In parting, he’s chosen a mini-retrospective of features over the last two-decades-plus that highlight some personal favorites that made waves at the festival (and sometimes in the larger cinematic world). They’re a terrific assortment you’d be well advised to check out, whether as a first-timer or nostalgic re-viewer.
1. Mala Noche
Gus Van Sant’s exquisitely B&W grungy 1986 feature debut has the wonderful if never-seen-again Tim Streeter as a gay Bukowski type on Portland’s Skid Row, infatuated with a too-young Mexican immigrant. It’s like Beat poetry come to cinematic life.
2. Law of Desire
The pinnacle of Antonio Banderas’ early enshrinement as Pedro Almodovar’s favorite hothead boytoy, this purple 1987 Spanish melodrama draws a thin line between horniness and craziness. Who’s complaining?
3. Bound
Future Matrix trilogy mavens the Wachowski Brothers made their debut co-writing/directing/producing this clever and incredibly hot 1996 thriller with Gina Gershon and Jennifer Tilley as lovers conspiring to snatch (ahem) mob money from pre-Sopranos Joe Pantoliano.
4. Lilies
Canadian provocateur John Greyson has never made a more beautiful or arresting film than this adaptation of Michel Marc Bouchard’s stage play, in which an imprisoned murderer’s confession exposes the real crime committed 40 years earlier—one wrought by homophobia and religious hypocrisy.
5. Big Eden
I confess I still haven’t seen this 2000 Amerindie from writer-director Thomas Bezucha, in which a gay New Yorker "exiled" by circumstance to his childhood’s small-town Montana, where he finds surprising romantic interest.

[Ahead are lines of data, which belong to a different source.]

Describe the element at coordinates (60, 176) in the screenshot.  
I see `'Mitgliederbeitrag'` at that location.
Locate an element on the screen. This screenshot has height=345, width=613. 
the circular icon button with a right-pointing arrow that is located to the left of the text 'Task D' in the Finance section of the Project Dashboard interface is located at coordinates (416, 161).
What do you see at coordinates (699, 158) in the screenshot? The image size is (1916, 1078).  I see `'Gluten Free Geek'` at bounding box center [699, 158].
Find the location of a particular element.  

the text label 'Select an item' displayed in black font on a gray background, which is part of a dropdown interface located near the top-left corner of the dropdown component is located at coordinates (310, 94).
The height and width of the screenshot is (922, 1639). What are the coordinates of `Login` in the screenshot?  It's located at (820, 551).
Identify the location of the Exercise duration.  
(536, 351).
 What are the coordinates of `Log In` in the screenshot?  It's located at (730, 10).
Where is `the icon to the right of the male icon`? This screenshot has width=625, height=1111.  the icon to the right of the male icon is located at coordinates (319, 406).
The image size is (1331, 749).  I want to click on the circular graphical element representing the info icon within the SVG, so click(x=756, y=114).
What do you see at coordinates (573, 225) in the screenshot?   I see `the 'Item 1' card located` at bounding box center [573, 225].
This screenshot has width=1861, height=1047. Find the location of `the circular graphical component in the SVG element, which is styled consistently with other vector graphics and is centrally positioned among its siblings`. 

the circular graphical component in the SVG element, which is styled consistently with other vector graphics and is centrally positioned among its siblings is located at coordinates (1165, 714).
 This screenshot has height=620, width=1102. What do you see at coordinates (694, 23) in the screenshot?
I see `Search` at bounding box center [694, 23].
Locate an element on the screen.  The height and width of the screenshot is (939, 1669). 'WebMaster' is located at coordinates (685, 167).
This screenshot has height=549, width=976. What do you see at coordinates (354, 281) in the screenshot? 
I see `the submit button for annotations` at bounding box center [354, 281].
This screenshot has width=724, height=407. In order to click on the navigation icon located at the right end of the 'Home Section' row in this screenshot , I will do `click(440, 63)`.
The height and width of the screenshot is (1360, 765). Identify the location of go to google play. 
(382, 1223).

But the overwhelming consensus is that it’s massively charming.
6. Karmen Gei
Frankly, she isn’t that gei—I mean gay—but Djeinaba Diop Gai’s force-of-life ebulliance suffuses this Senegalese Afropop update of the classic Bizet Carmen with a healthy dose of polysexuality. She’s a force of nature bigger than the Kinsey Scale can encompass.
7. Yes Nurse! No Nurse!
Providing a campy exclamation point to this series, Pieter Kramer’s 2002 Dutch musical is a candy-colored, ostensibly heterosexual but tres-gay tale of tolerance set in an Amsterdam guesthouse. Good silly fun.